Все наблюдаемые спиральные туманности кажутся удаляющимися от нашей Галактики со скоростью, возрастающей пропорционально расстоянию этих туманностей от нее.
Удаление туманностей было обнаружено в 1919 г.; закон пропорциональности между скоростью и расстоянием был установлен американским астрономом Хабблом в 1929 г. Самые далекие от нас туманности, еще доступные для исследований, убегают от нас с исключительно большой скоростью, достигающей 65 С00 км/сек. Если допустить существование гораздо более далеких туманностей, то они должны были бы удаляться от нас со скоростью, превышающей скорость света (300 000 км/сек). Это противоречит теории относительности, согласно которой никакие тела не могут перемещаться с такой скоростью, поскольку их масса становится тогда бесконечно большой. Если же предположить, следуя многим ученым, специалистам в теории относительности, что противоречие с теорией относительности является лишь кажущимся, то можно придти к выводу, что от таких далеких галактик к нам не может дойти никакое излучение. Наконец, из факта удаления всех туманностей от пашей Галактики можно сделать вывод, что они должны удаляться также и друг от друга по такому же закону. Для астронома, находящегося на другой галактике, это явление имело бы точно такой же вид, как и для нас, что сразу же непосредственно доказывает отсутствие привилегированного положения нашего Млечного Пути.

#### [Блок данных]
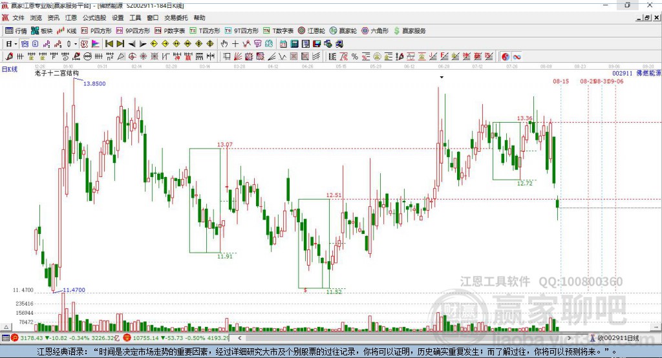
Task: Click the yin-yang taiji icon
Action: pos(506,57)
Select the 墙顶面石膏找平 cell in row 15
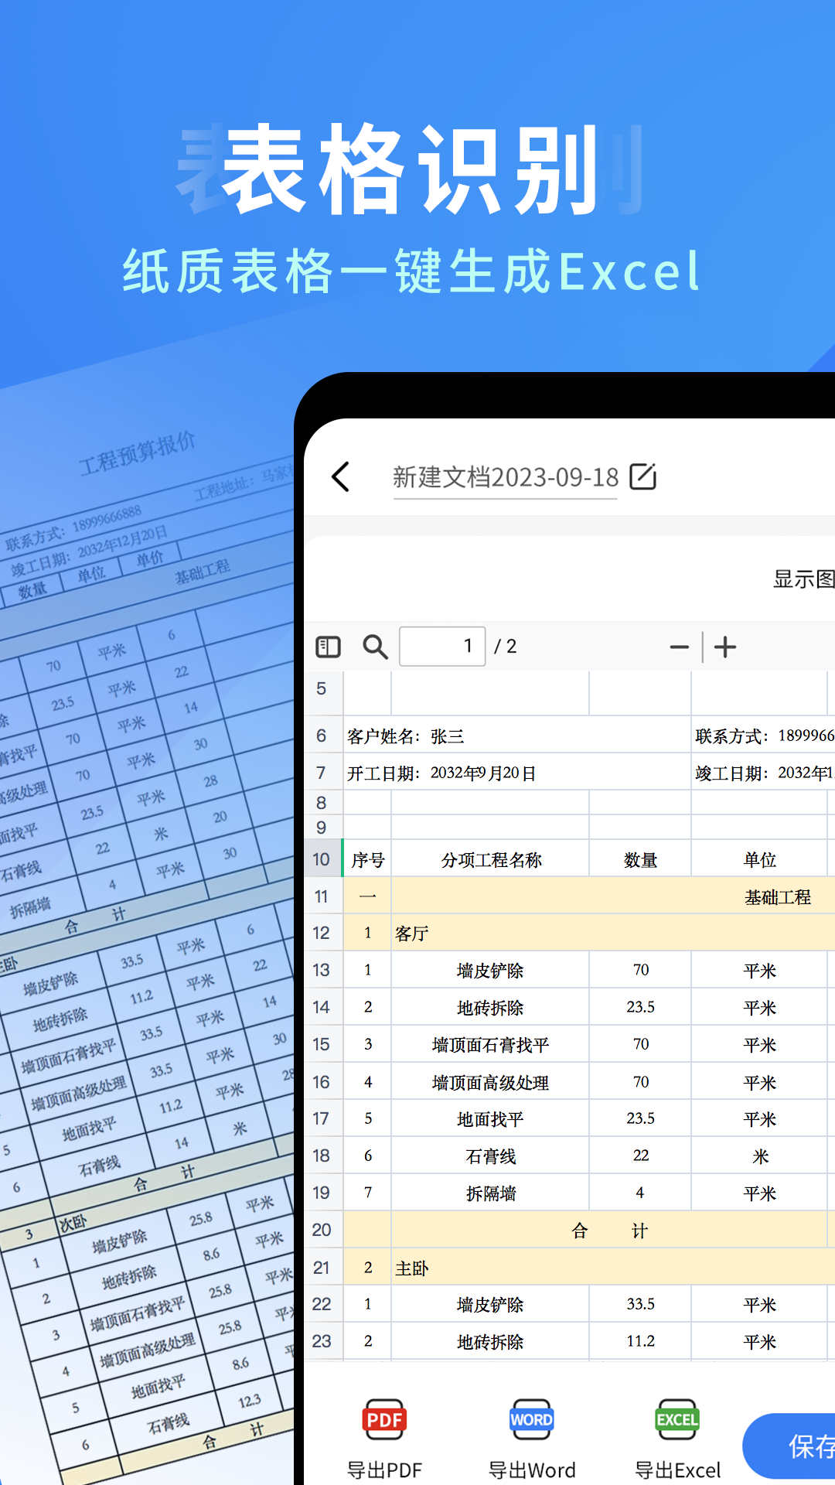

#### [Короткое задание]
Подхватите рассуждение о разбегании спиральных туманностей и продолжите его сразу после последнего предложения.

#### [Результат]
Таковы факты. Посмотрим теперь, какие объяснения даются этим фактам.
В то самое время, когда ученые задавали себе вопрос, является ли смещение спектральных линий в спектрах галактик следствием их действительного удаления и нельзя ли его объяснить другой причиной, влияющей на световые лучи на их пути между галактиками, была создана новая теория основывающаяся на некоторых результатах Эйнштейна. Эта теория определенно высказывается в пользу первой гипотезы и утверждает, что взаимное удаление спиральных туманностей друг от друга является реальным.
Теория расширяющегося пространства была развита сначала советским физиком Фридманом (1922) на строго научной основе. Затем бельгийский аббат Леметр (1925–1927) принял ее и сделал из нее теологические выводы. Она была довольно мало известной в научных кругах до 1930 г. Но когда в 1930 г. эта теория была одобрена и принята Эддингтоном, она сразу же приобрела значительную популярность.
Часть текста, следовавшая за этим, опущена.